For the uninitiated, I-147 isn’t the number of an obscure feeder route to the Interstate highway system in the trackless wilderness of the Ouachita Mountains. It is, rather, the recently defeated ballot measure that would have removed the prohibition on using cyanide solutions in precious-metal mining in Montana.
Democracies are democracies, and citizens do make choices. In plebiscites like the Montana ballot initiative, they make them quite directly. So nobody should be crying foul about Montanans making a decision that was left to them to make.
Other citizens, and companies, also make choices, and the implications of I-147’s defeat will figure in the kinds of choices they make, too. And if Montanans who voted against it imagined they were simply obliging mining companies to operate differently, they were gravely mistaken. Mining projects need the best and most economic technology they can get, or they won’t be built.
To say that is not to take a swipe at Montanans. It’s neither fair nor productive to expect every voter to know whether leach pads or vat circuits that use cyanide are safe enough to satisfy their concerns about health and the environment.

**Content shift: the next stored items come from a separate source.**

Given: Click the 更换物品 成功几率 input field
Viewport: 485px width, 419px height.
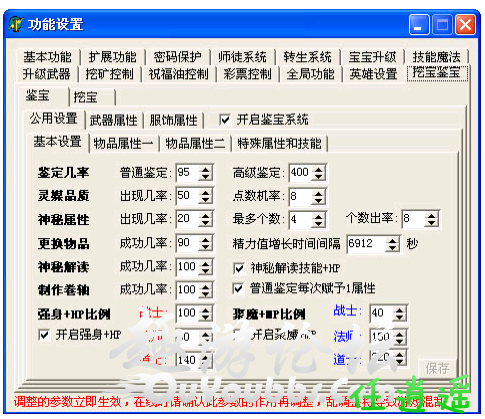Looking at the screenshot, I should (x=188, y=243).
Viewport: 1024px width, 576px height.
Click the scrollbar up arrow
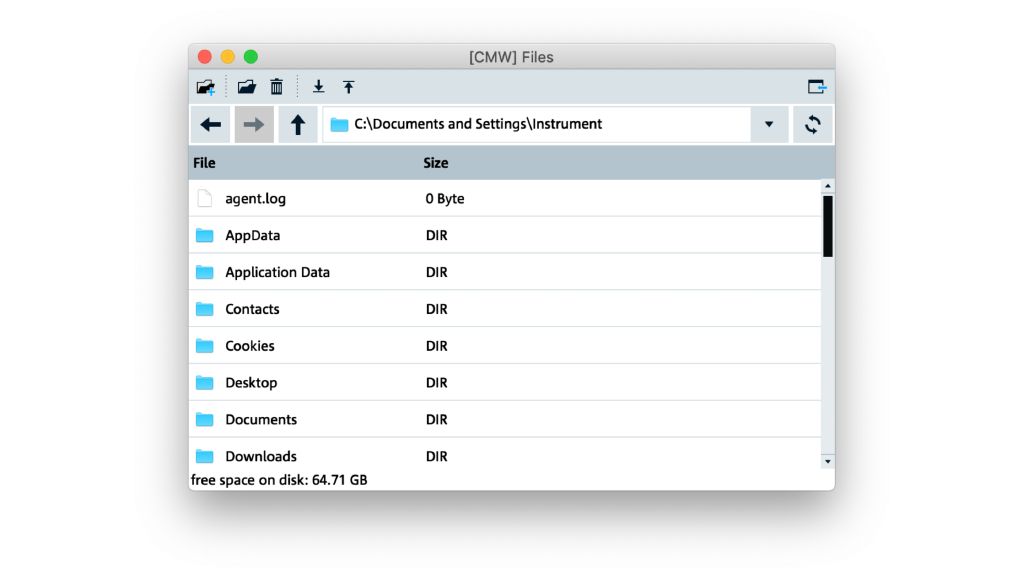click(827, 187)
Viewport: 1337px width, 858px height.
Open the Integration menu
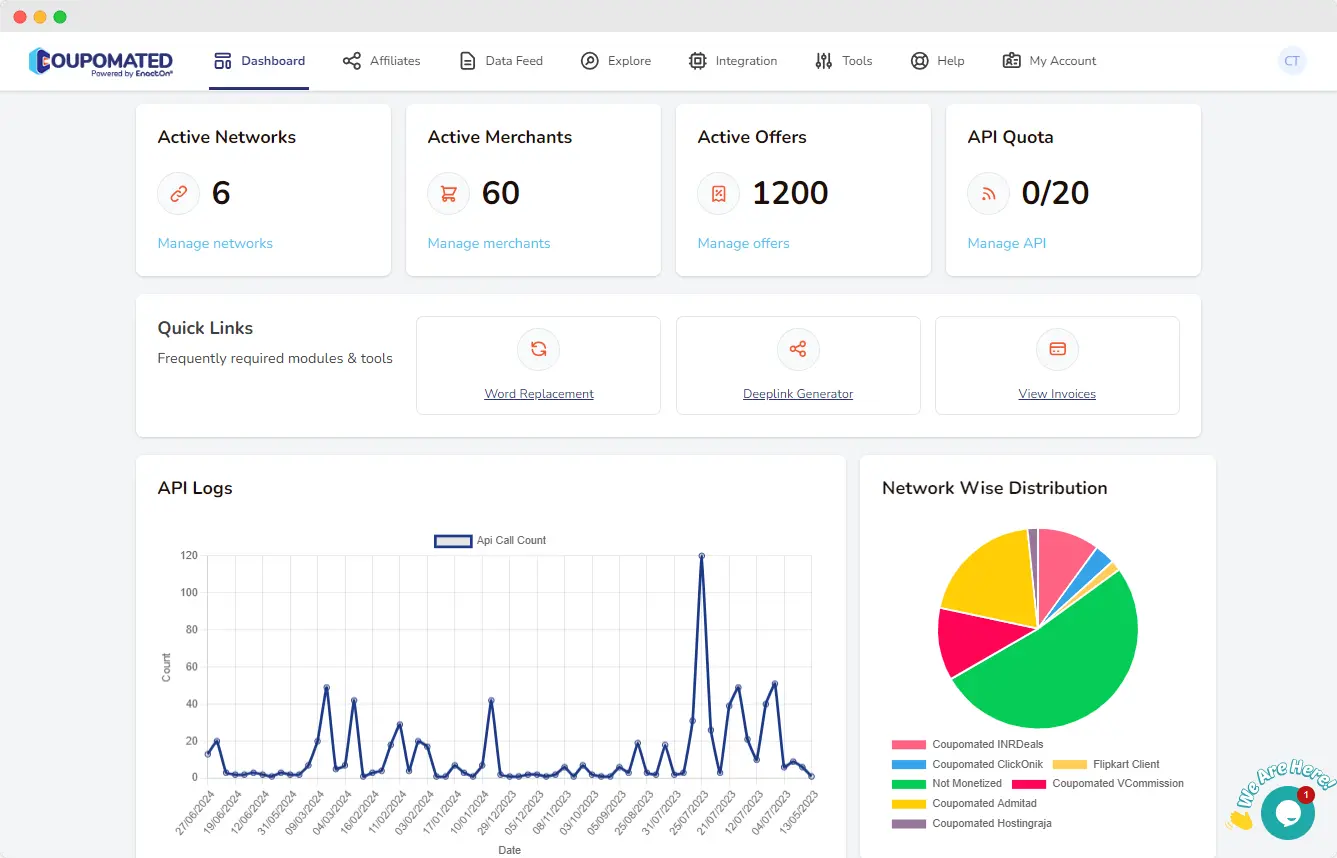[x=733, y=61]
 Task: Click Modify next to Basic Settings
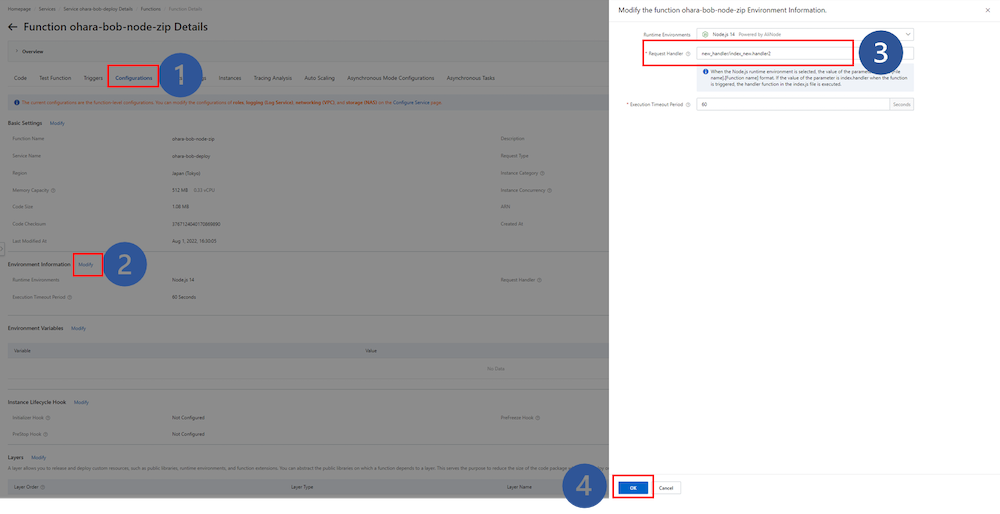pos(57,122)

Neither is it a swipe at direct democracy — Montana’s got laws, and ballot initiatives are part of them. The mining industry, and everyone else, can and should live with that. We think it illustrates the best argument that exists for representative democracy, where the people can elect representatives to consider policy more deliberately and carefully than anyone who has to juggle citizenship, a job, a business, a family, and everything else.
And we did see the marks of a classical anti-mining scare campaign in the opposition to the ballot measure. Cyanide, because of its acute toxicity, pushes some of the hottest buttons in public consciousness, and the measure’s opponents made sure they pushed all of them. Mining, unfortunately, has a history of pack-up-and-go closures in Montana, which have soured many people on the idea of mining in general. The campaign against I-147 wouldn’t have been nearly as effective without the Zortman mine closure to point at, for example.

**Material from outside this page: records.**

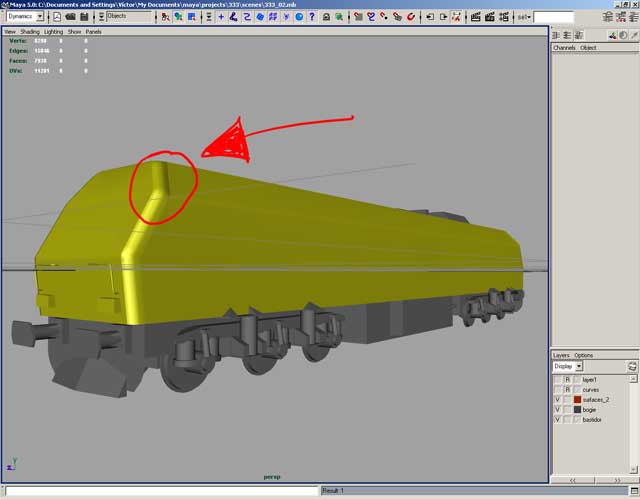Toggle visibility box for layer1
This screenshot has width=640, height=499.
point(557,379)
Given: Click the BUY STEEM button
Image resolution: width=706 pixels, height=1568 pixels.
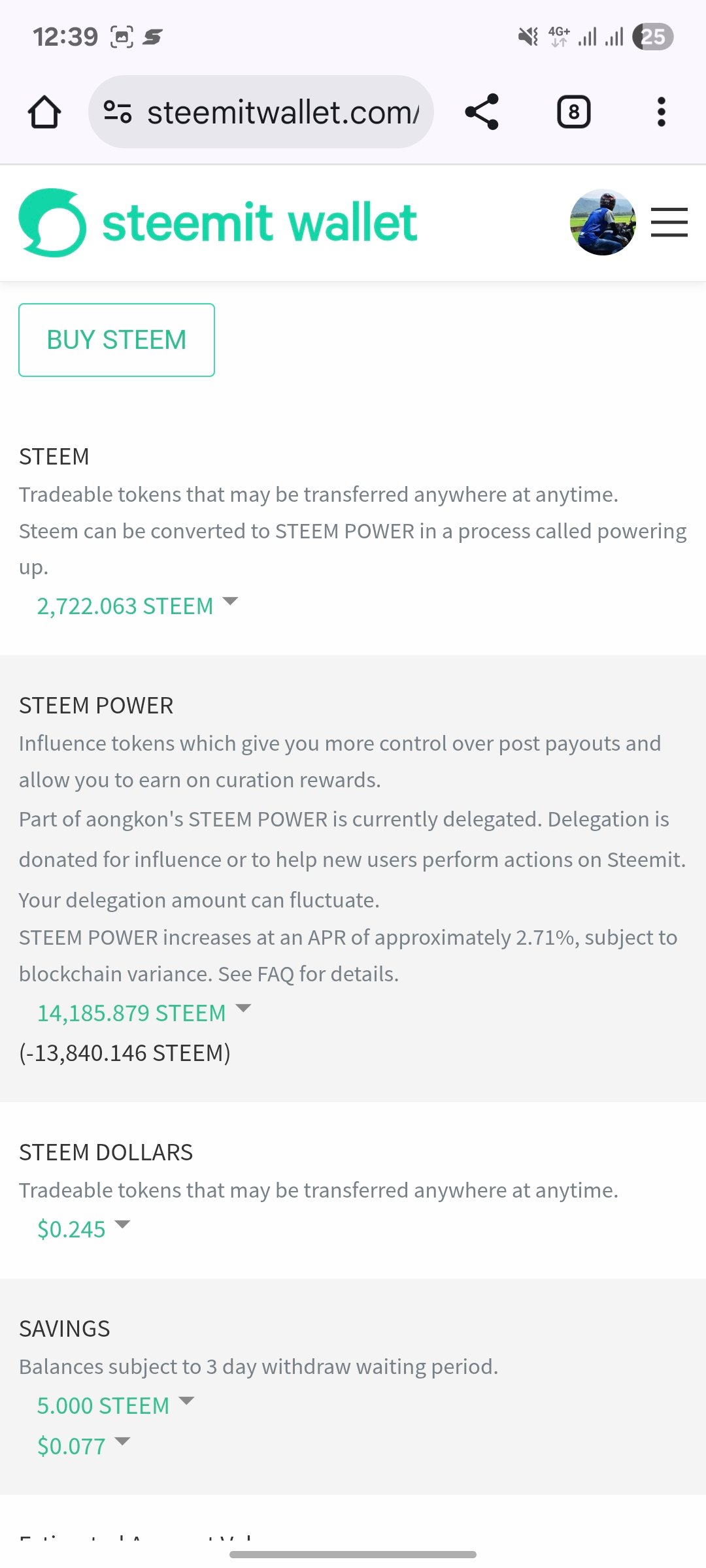Looking at the screenshot, I should click(x=116, y=340).
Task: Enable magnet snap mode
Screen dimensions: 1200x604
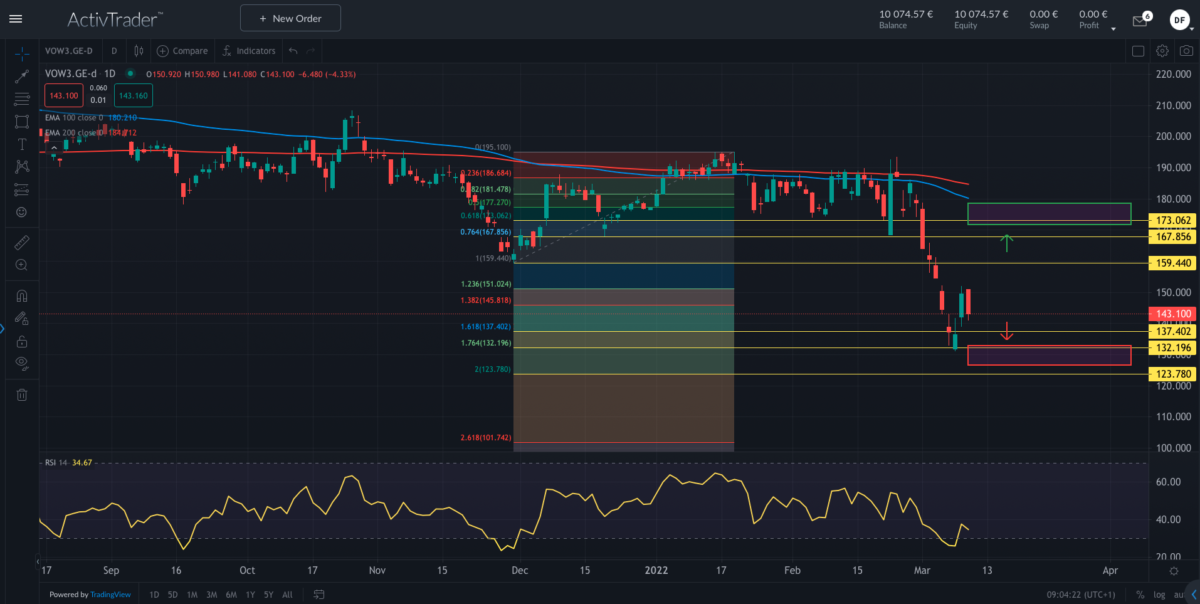Action: point(21,295)
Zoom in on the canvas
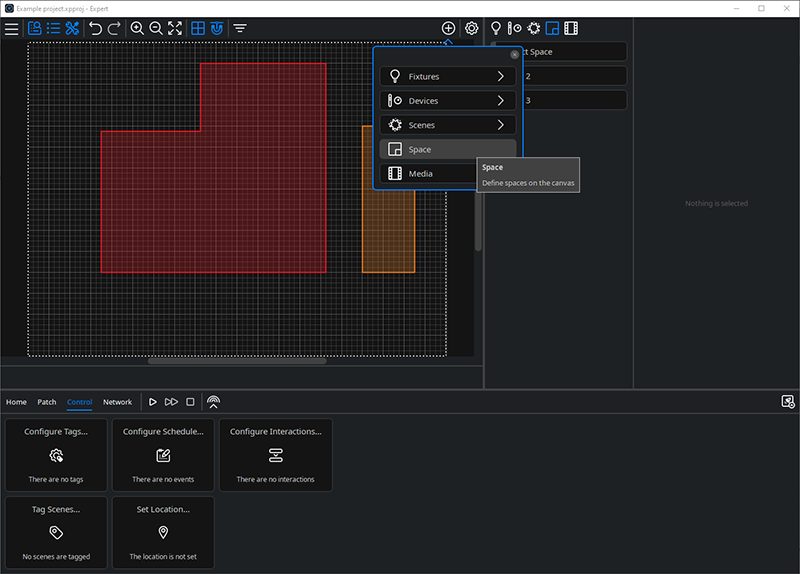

Even at that, the state’s attitude to mining wasn’t so bad that citizens simply tuned out the argument in favour of the measure. In the weeks before the vote, some of the initiative’s opponents were at pains to insist that they were not against gold and silver mining. There were alternatives, they swore. We still think someone should have pressed them to name a few.
Others didn’t even make that nod, preferring theatrical moral positions instead, and claiming “all the gold in the world isn’t worth this kind of destruction.” Pile on the purely illiterate, like the Montana Association of Churches, which supposed that because “16 out of 18 leading U.S. zinc mines do not use cyanide,” gold and silver mines have reasonable alternatives to it as well.

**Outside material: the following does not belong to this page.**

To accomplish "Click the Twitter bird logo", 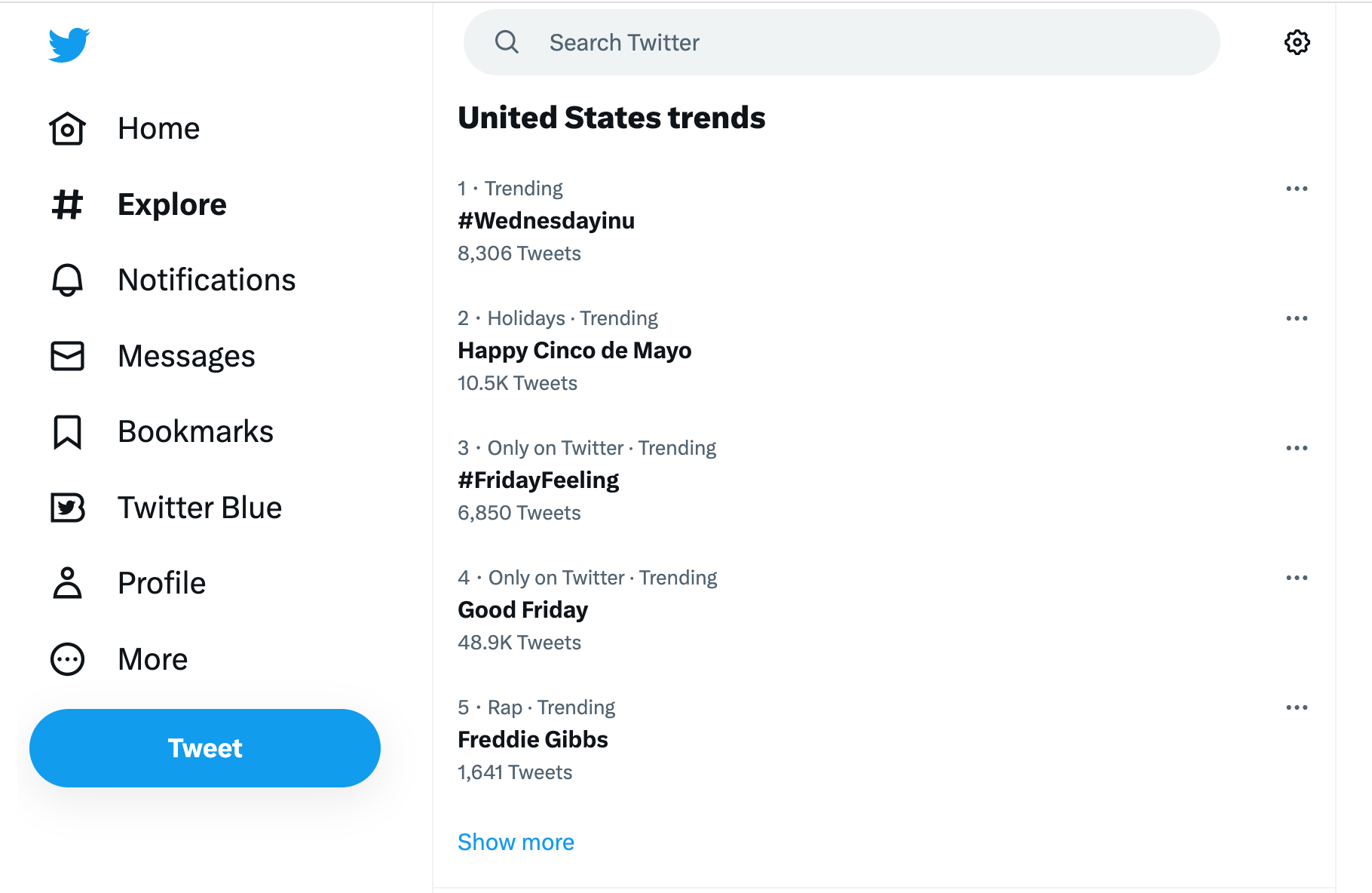I will pos(69,44).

And naturally Montana’s “blue counties” — Missoula and Yellowstone, with the large state universities — voted against I-147. In contrast, Silver Bow Cty., where the people presumably have some grip on the technical question of cyanide use, voted about 70% in favour.
It’s instructive to consider what is still, in theory, not prohibited in Montana. There is no prohibition, for example, against an amalgamation plant, though exemptions exist for “small miners” using mercury “in a contained facility.” Nobody is prohibited from using a roaster.
Yet mercury is a vastly riskier substance than sodium cyanide, and amalgamation units passed from the mining scene years ago as polluting and dangerous technologies. Roasting plants, which desulphurized pyrite to liberate gold, left a down-wind plume of vegetation kills and acidic watercourses. Extractive metallurgists long ago made the more responsible choice when they made cyanide the standard technology for gold extraction.
It would be mere rhetoric to ask opponents of cyanide use if they’d prefer those ugly old technologies. Of course they wouldn’t. They just don’t like cyanide either, and haven’t got a clue what miners should use instead. Some, at least, believe they have the luxury of not caring.
In that, they may be right. Montana may get along quite well without gold and silver mining, and Montanans have every right to make that choice. But it is foolish to assume that an arbitrary law like Montana’s cyanide ban doesn’t affect the choices explorers and miners make too.
Whether I-147’s opponents admit it or not, Montana did vote against precious-metal mining.